**Work item**
Exclude the pictures and repeat all of the data exactly.

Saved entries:
************
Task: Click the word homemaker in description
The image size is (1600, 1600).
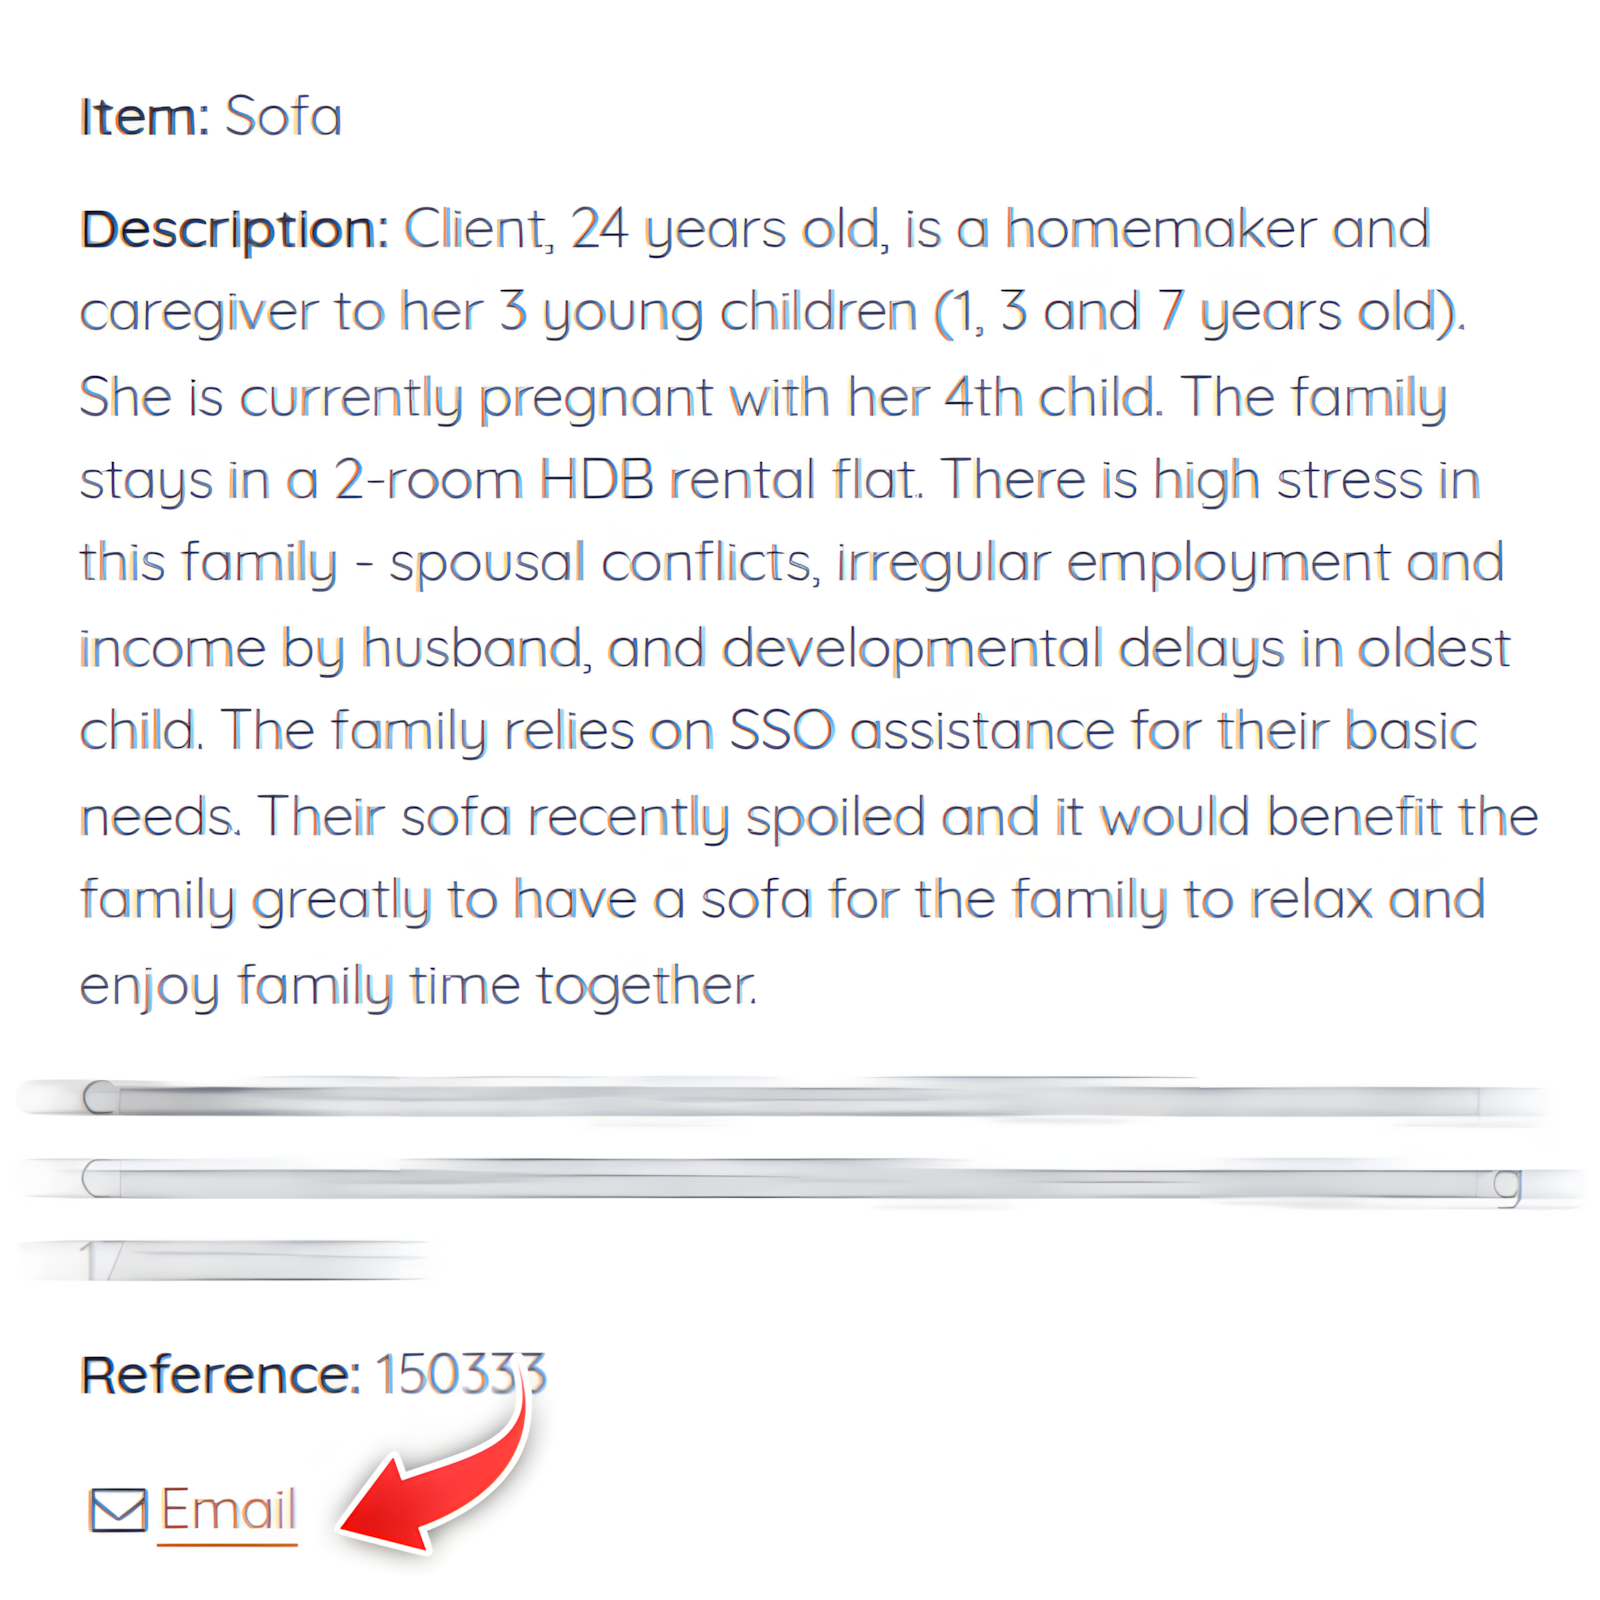Action: (x=1160, y=230)
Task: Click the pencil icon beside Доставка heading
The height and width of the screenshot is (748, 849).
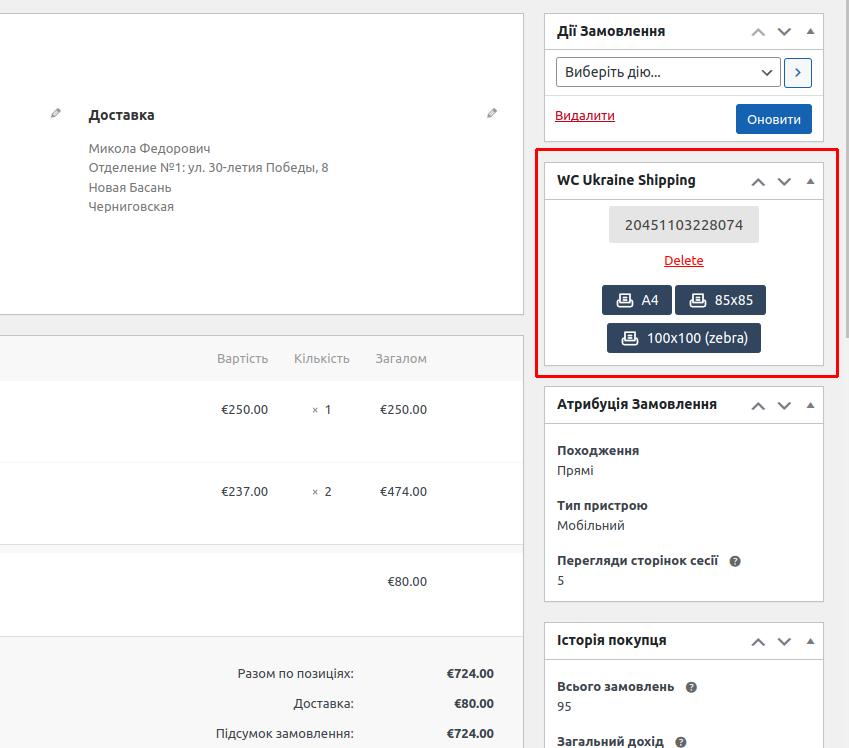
************
**Task result**
Task: Click the word homemaker in description
The image size is (1600, 1600).
Action: (x=1160, y=230)
Task: Click the pencil icon beside Доставка heading
The height and width of the screenshot is (748, 849).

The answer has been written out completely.